# Solutions to $z^5-1=0$ using "root of unity"?

I have recently stumbled upon a problem which says:

Given that $$z^5-1=0$$, find all solutions for $$z\in\mathbb{C}$$.

I have researched this problem a bit, and I have discovered that this has something to do with a Root of Unity. What is a root of unity and how do I solve one? Also, is there a formula for finding all complex solutions of $$z^n=1$$, where n is a constant? If so, what does this have to do with a root of unity?

EDIT

Another question: I see the $$\cos(x)+i\sin(x)$$ formula for all $$z^n=1$$, but is there a formula for all $$z^n=c$$ for some $$c \in \mathbb{R}$$, or at least positive $$c \in \mathbb{R}$$?

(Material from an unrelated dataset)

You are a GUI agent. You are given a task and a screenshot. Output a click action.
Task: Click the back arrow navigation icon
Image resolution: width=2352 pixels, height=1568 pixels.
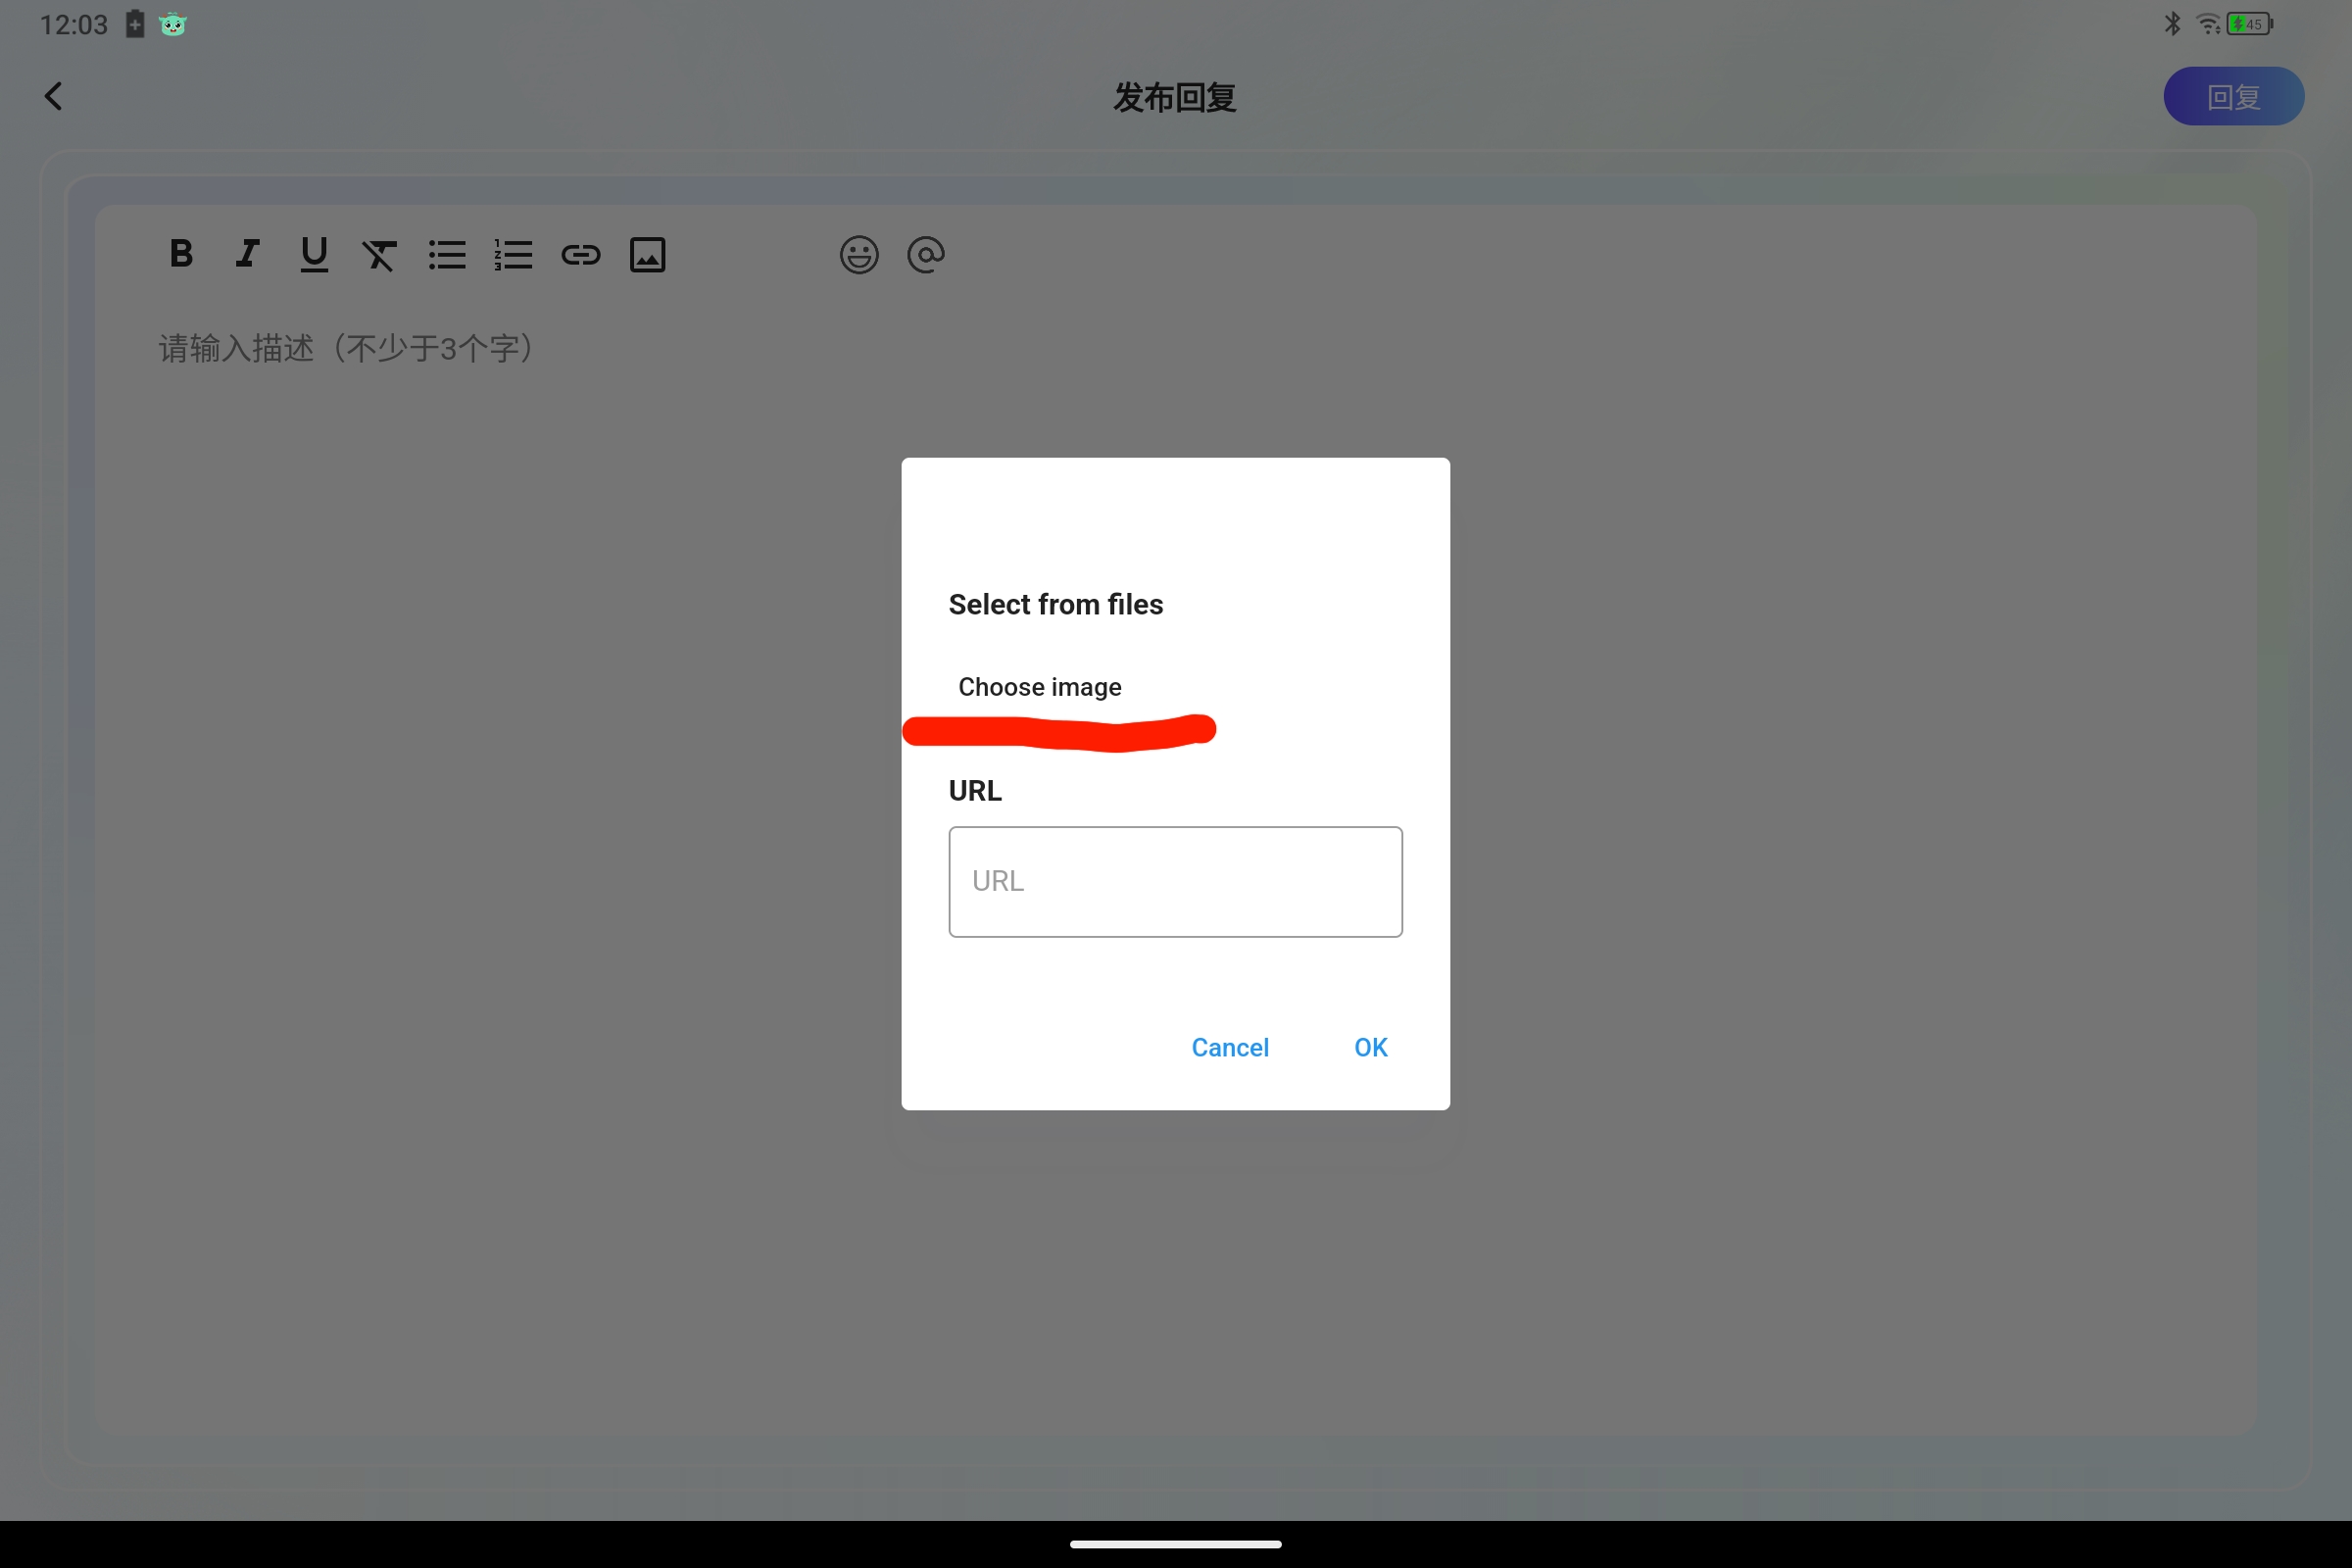(x=53, y=96)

• Unity = the number 1 Feb 23, 2021 at 11:50

Definition (Root of unity). An element $$\zeta$$ of a ring $$R$$ with unity $$1$$ such that $$\zeta^m = 1$$ for some $$m \ge 1$$. The least such $$m$$ is the order of $$\zeta$$. -Encyclopedia of Mathematics

In the field of complex numbers, roots of unity of order $$m$$ take the form $$\cos\frac{2\pi k}{m} + i \sin\frac{2\pi k}{m},$$ where $$k=0,1,\dots,m-1$$.

We may write $$1$$ in polar form as $$e^{2\pi i k}$$ and therefore $$\zeta^m=e^{2\pi i k}\Rightarrow\zeta=e^{\frac{2\pi i k}{m}}$$. With Euler's formula, we can decompose the exponential into real and imaginary parts to get our final result, which is stated above. If we add the condition that $$k$$ must be relatively prime to $$m$$, we only get the so-called primitive roots.

The same can be done with $$\zeta^m=c,$$ where $$c$$ is a real number. Write $$c$$ as $$ce^{2\pi i k}$$ to get the slightly generalized result $$\zeta=\sqrt[m]{c}\,(\cos\frac{2\pi k}{m} + i \sin\frac{2\pi k}{m})$$.

Complex roots of unity 5 $$\qquad\qquad\qquad\qquad\:\:$$ The mapping $$z\mapsto z^5-1$$

Given one solution of $$z^n=c$$, the other $$n-1$$ can be found by multiplying by the $$n-1$$ respective $$n$$-th roots of unity other than $$1$$. In general those are the first $$n-1$$ powers of a primitive $$n$$-th root.

So take an example: $$z^5=3$$.

Then take one solution, say $$z=\sqrt[5]3$$. Then if $$\zeta_1,\dots,\zeta_4$$ are the primitive fifth roots of unity, in this case the ones other than $$1$$, we have that the five roots are $$\sqrt[5]3\zeta_1,\dots,\sqrt[5]3\zeta_4, \sqrt[5]3$$.

And note that we have $$\zeta_k=\zeta_1^k$$.

(All of this follows rather easily from the fact that for any $$n$$-th root of unity, the $$n$$-th power is $$1$$. And using Euler's formula: $$e^{i\theta}=\cos\theta+i\sin\theta$$, we also get that $$e^{2\pi i k/n}$$ is primitive iff $$(n,k)=1$$.)